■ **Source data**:
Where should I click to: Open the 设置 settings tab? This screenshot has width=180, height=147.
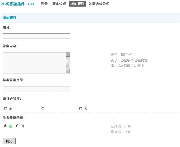[x=44, y=4]
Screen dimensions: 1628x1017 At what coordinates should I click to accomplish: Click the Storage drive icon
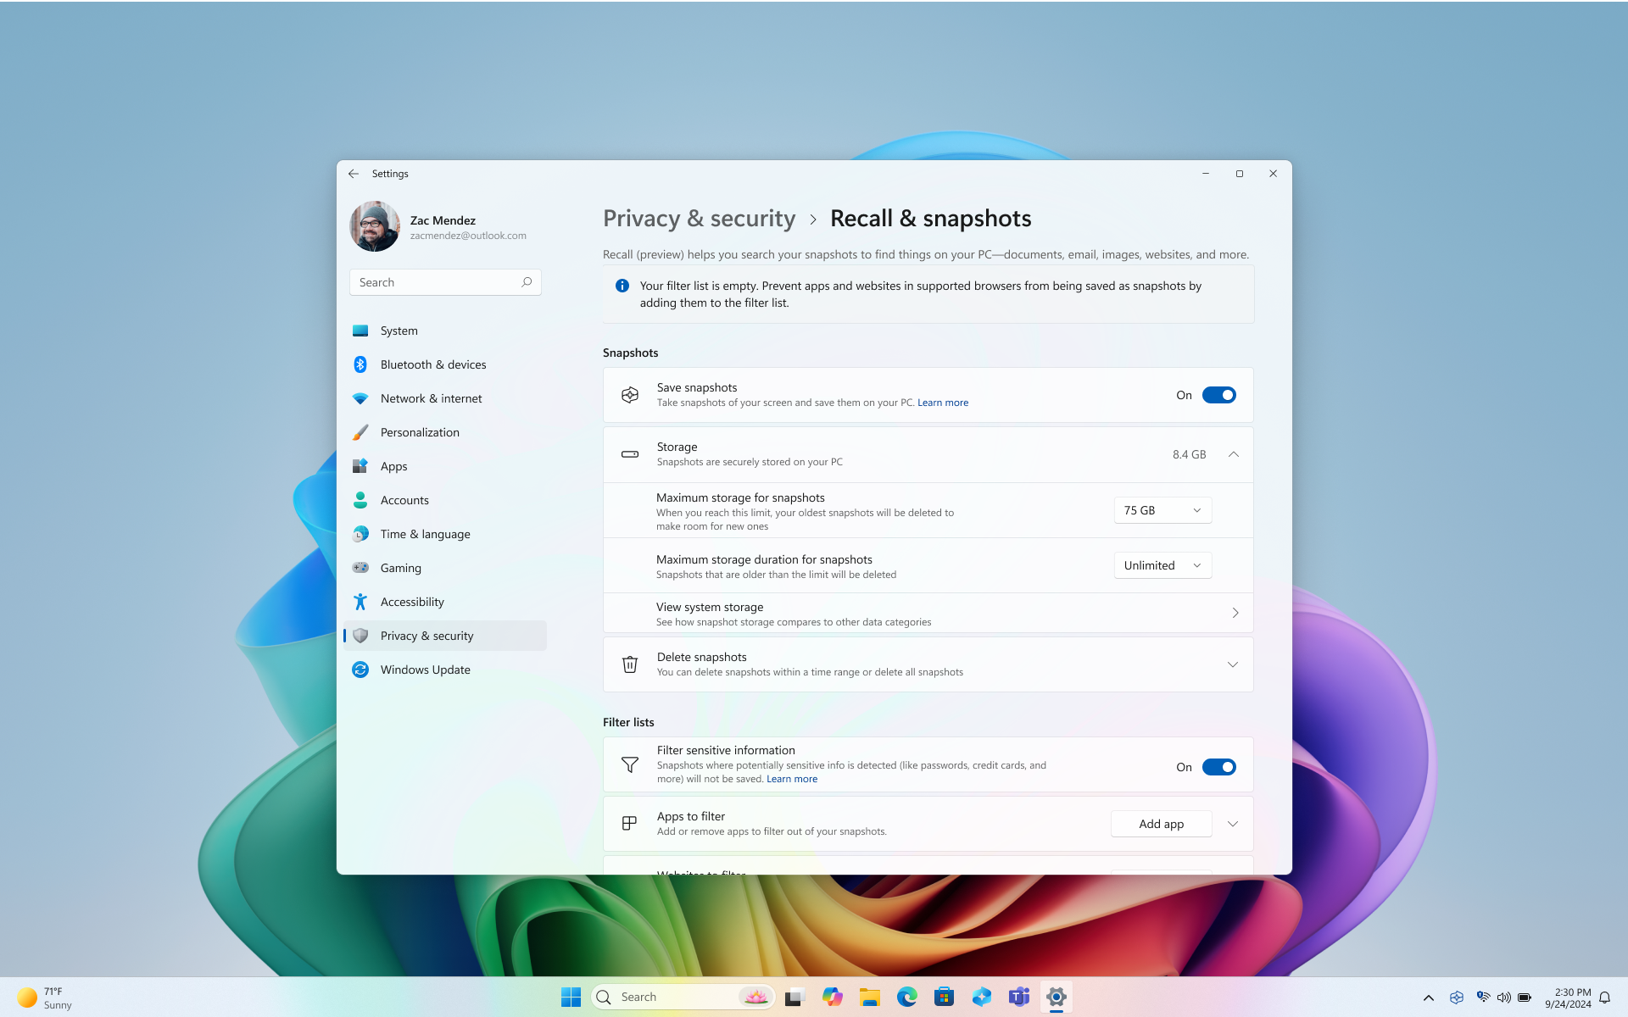(629, 453)
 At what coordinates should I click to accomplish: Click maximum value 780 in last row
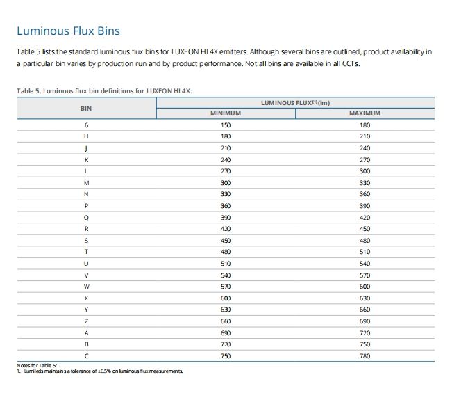(x=365, y=356)
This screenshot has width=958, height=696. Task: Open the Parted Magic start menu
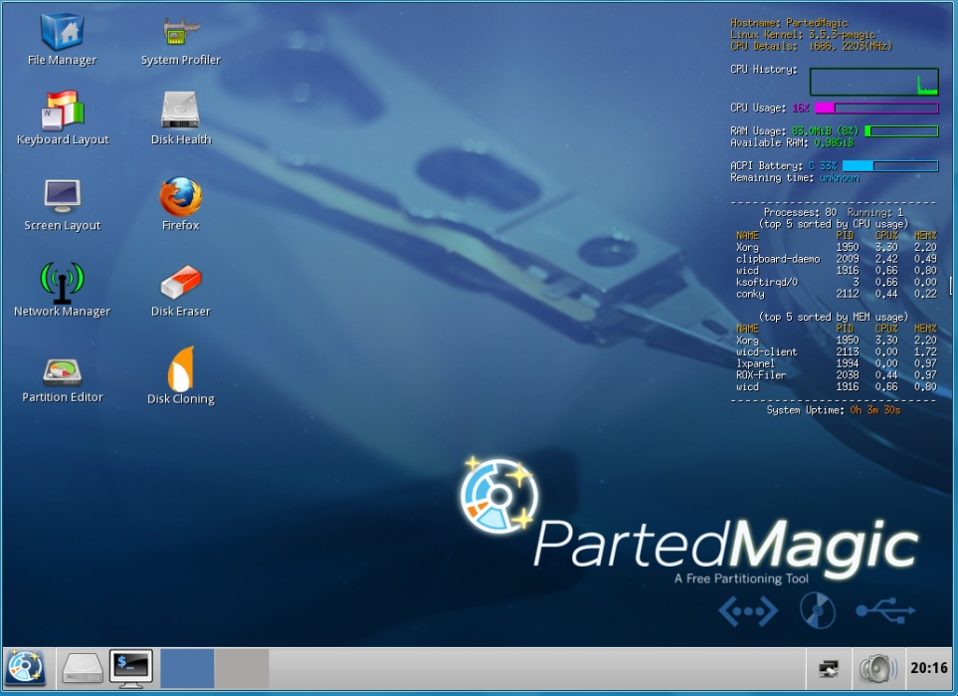coord(26,668)
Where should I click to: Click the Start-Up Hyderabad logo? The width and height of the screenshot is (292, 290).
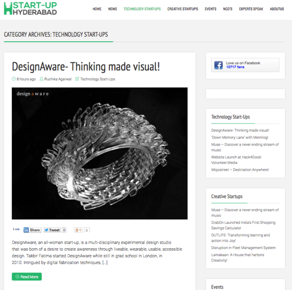(x=30, y=8)
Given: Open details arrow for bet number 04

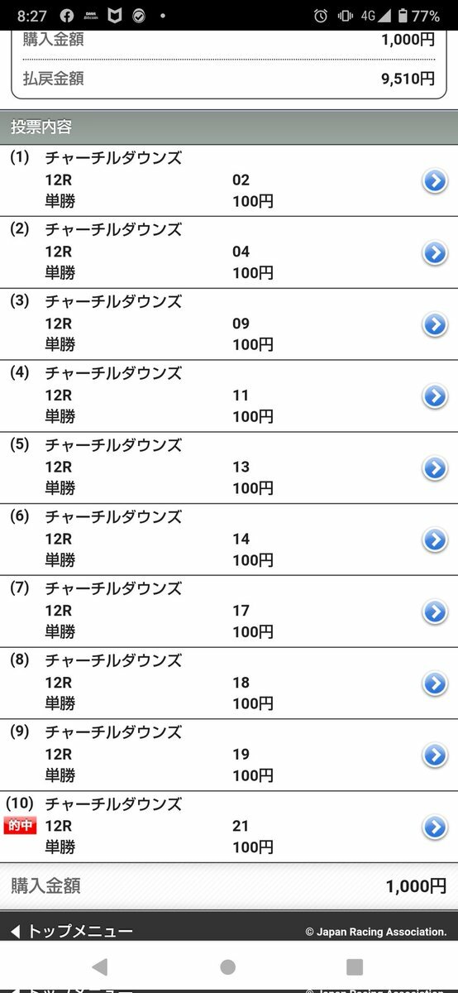Looking at the screenshot, I should [435, 252].
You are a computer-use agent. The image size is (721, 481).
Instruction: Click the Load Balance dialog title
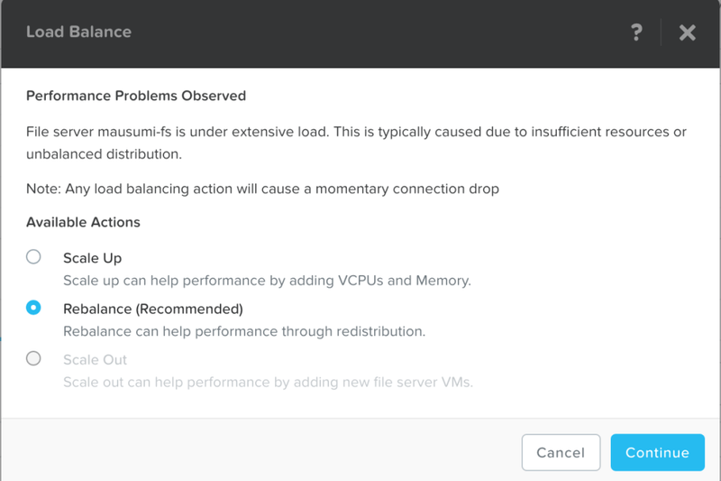78,32
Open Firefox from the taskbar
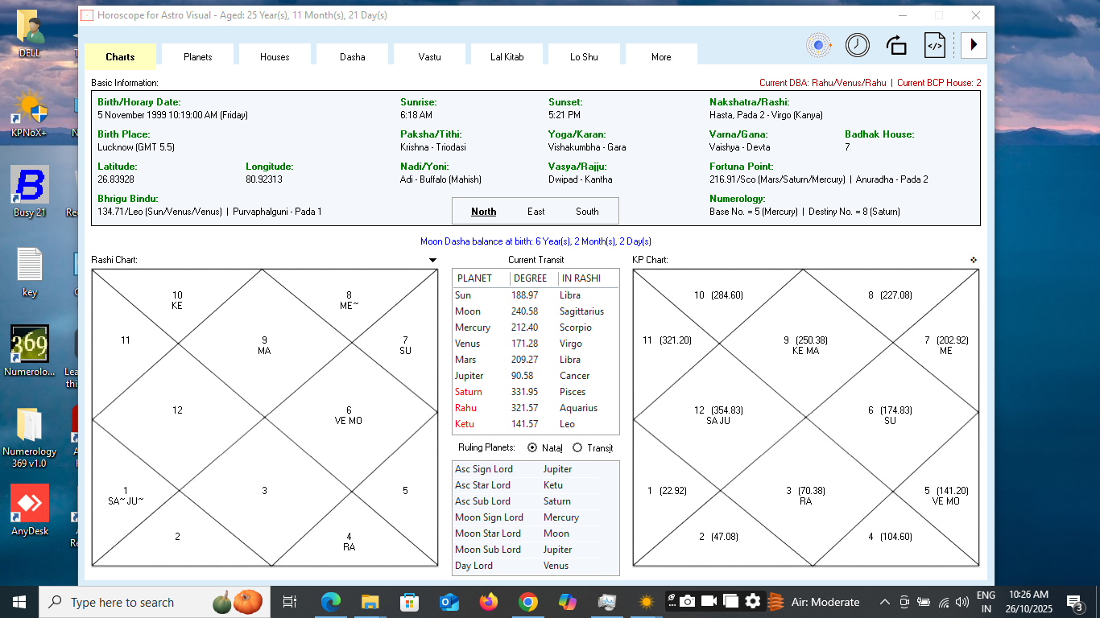Screen dimensions: 1100x618 tap(489, 602)
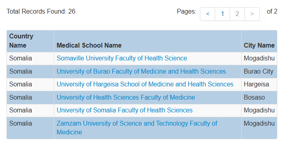Click the Hargeisa city cell

[x=256, y=84]
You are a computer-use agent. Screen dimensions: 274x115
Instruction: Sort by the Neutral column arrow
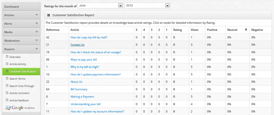[246, 30]
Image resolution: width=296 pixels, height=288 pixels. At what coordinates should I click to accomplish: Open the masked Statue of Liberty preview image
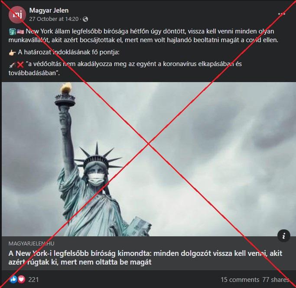149,159
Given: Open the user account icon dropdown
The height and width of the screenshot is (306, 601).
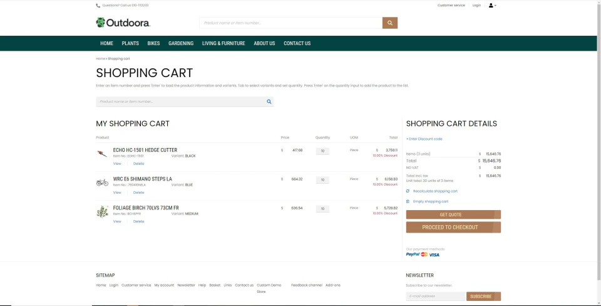Looking at the screenshot, I should click(492, 6).
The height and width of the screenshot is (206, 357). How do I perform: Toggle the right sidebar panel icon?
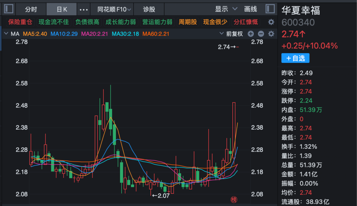pyautogui.click(x=270, y=9)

■ **Prompt**: Leaving pictures out, output the lines of the data above from the one with "Where should I click to: Click" through the one with "You are a computer-use agent. Screen", word for word.

■ **Solution for this exercise**:
Where should I click to: Click the Start-Up Hyderabad logo? The width and height of the screenshot is (292, 290).
(x=30, y=8)
Given: Open details arrow for bet number 04

Looking at the screenshot, I should [435, 252].
You are a computer-use agent. The image size is (721, 481).
Instruction: Click the Load Balance dialog title
78,32
Open Firefox from the taskbar
Screen dimensions: 1100x618 tap(489, 602)
Click the Hargeisa city cell

[x=256, y=84]
You are a computer-use agent. Screen dimensions: 274x115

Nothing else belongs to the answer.